Nick Fury is summoned back to Earth…

I’ve been waiting for Secret Invasion for a while. It’s a story, that for me, promised to bridge that gap between down to earth everyday thriller and Marvel with some of the strongest, most famous, material from the comics to draw upon.

It should be thrilling, mysterious, paranoid and feel dangerous.

This opening episode is solid enough but it presents some issues that I don’t know if the series can get over and this is through no fault of its own.

Before we discuss that though, there’s three big oddities we have to get out of the way.

The first is the bizarre AI generated opening credits. I mean, what? When writers are on strike and it’s an open secret that Disney is the bad dog when it comes to treating its staff well, the use of AI stinks both creatively and also equitably. Bad juju, Disney, bad juju.

Secondly – the use of Russia as the location of a spy thriller when Russia invaded Ukraine more than a year ago feels… tone deaf.

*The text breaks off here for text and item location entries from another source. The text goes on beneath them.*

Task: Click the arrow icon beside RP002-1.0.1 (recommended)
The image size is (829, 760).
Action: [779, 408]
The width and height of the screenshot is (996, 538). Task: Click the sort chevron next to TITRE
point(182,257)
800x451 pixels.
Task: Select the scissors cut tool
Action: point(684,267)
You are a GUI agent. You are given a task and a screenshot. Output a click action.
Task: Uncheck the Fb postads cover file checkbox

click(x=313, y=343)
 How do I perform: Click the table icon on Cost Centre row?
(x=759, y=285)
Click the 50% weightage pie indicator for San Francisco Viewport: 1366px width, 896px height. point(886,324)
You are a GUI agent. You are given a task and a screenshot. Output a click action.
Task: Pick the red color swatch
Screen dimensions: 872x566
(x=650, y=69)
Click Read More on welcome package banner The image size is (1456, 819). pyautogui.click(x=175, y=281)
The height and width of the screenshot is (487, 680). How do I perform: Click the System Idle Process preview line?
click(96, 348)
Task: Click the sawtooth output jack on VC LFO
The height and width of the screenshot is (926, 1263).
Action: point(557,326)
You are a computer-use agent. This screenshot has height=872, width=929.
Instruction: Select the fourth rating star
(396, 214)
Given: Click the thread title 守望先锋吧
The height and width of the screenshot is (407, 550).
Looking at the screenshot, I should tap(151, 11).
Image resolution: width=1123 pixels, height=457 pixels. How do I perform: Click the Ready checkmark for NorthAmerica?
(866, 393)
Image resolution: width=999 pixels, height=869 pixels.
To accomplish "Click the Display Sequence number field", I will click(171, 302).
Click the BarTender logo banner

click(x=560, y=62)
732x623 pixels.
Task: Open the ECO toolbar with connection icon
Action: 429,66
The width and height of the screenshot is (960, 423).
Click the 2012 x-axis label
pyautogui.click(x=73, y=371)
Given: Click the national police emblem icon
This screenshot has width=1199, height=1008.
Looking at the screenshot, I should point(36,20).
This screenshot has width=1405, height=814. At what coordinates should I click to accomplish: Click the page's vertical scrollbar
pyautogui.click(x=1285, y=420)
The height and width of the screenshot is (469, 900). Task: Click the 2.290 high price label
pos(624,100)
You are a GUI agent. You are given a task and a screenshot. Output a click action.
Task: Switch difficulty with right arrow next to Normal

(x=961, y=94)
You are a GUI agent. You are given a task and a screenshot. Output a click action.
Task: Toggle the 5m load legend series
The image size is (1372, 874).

I get it and I suspect the show was well underway when the invasion occurred but it still feels anachronistic and off kilter for the show to start here and try to make it feel like we’re in a Cold War kind of situation. Sure, the initial antagonist is a rebel but if this war hasn’t proved that Russia’s a collection of warlords fighting like cats in a sack barely being held together by Vladimir Putin then who knows what plausible feels like. Either way, it’s not even that it’s on the nose, it’s more that I watched this episode and then watched Wagner mercenaries march on Moscow and when the fantasy show feels less far-fetched then you have a problem.

Lastly. The fridging of a major long running female character in the opening episode for no apparent reason is just infuriating. Her death did not ramp up the tension, did not further establish the antagonist as a ‘baddie’, it just stank of let’s kill a character who obviously happens to be one of only a couple of women in the show alongside a great many men. I’m not completely outraged by this because we have a couple of other strong female characters against Sam Jackson as the only man to get a lot of screen time but nevertheless it also felt… tone deaf.

The episode itself is solid enough if, at times, stretching towards pastiche. I enjoyed it a lot and am really looking forward to seeing where it goes. I worry that with no actual Avengers team (or other superhero team) currently active in the MCU the tension of wondering if major heroes are actually Skrulls recedes significantly.

In some ways, who cares if a president or general is a Skrull if Captain America and Thor remain themselves?

The show has a challenge ahead of it to claw some of the tension so present in the comics onto the screen.

Having said that, I’m going to assume it’s far too early to judge and just say that Sam Jackson does a great line in tired old man and you get the feeling there’s some interesting roads this could take. I’m not precious about them sticking to the threads of the comics, I just want that sense of tension and paranoia!

At this stage I’m very much in the camp of ‘let’s see where this goes’.